After you've toured the main section, head underground to the catacombs where many victims of the Great Plague of Vienna were laid to rest. Move on to the gruft, or vault, where numerous urns contain the remains of members of the Hapsburg royal family. Before you leave, you should climb the 343 steps to the top of the South Tower or use the elevator to reach the lookout terrace at the North Tower – you'll be treated to a spectacular view. Visitors call this one of those "must-visit" attractions in Europe, praising the gorgeous church and its surroundings.
St. Stephen's Cathedral is open Monday through Saturday from 6 a.m. to 10 p.m. and Sunday from 7 a.m. to 10 p.m. Entry to the main section is free, but you'll have to shell out around 5 euros (about $6) to visit the catacombs or climb the towers. Remember that services are still held here – which you are more than welcome to attend – so it is important to be respectful. For more information, including Mass times, visit the cathedral's website.
More Best Things To Do in Vienna
#2 Museum of Fine Arts (Kunsthistorisches Museum)

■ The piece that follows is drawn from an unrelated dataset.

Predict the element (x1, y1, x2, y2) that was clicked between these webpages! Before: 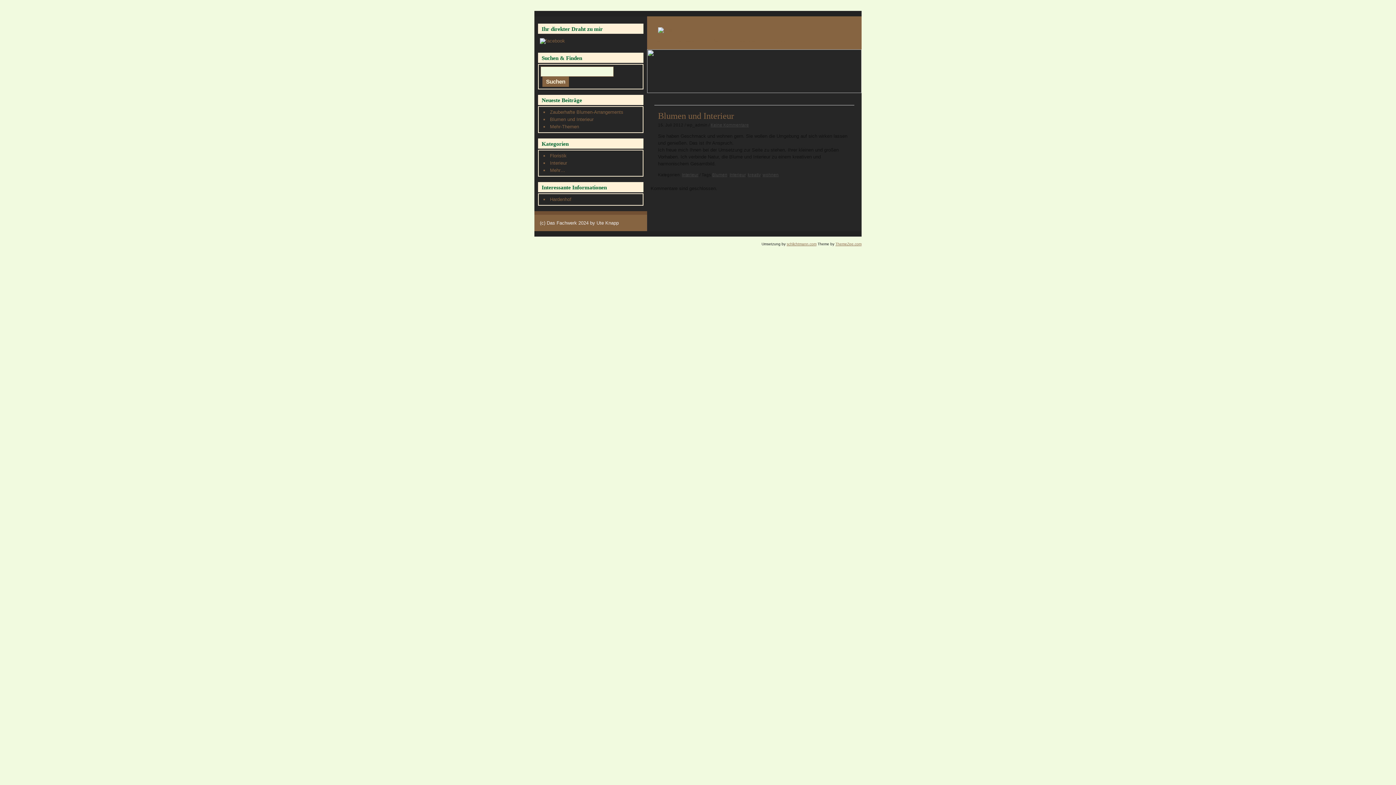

The works at the Kunsthistorisches Museum, or Museum of Fine Arts, range from ancient Egyptian and Greek objects to masterpieces by numerous European masters, including Titian, Velasquez, Van Dyke and Rubens. In fact, the collection here is so extensive that many people say the walls of the Hofburg Palace look bare in comparison. The building itself, which opened to the public in 1891, impresses travelers as well; its facade features ornate sculptures.
Recent travelers appreciated the wide range of work on display at this museum and note just how large the building is and how much art is held within. A few suggested breaking up the day with a quick cup of coffee at the on-site shop.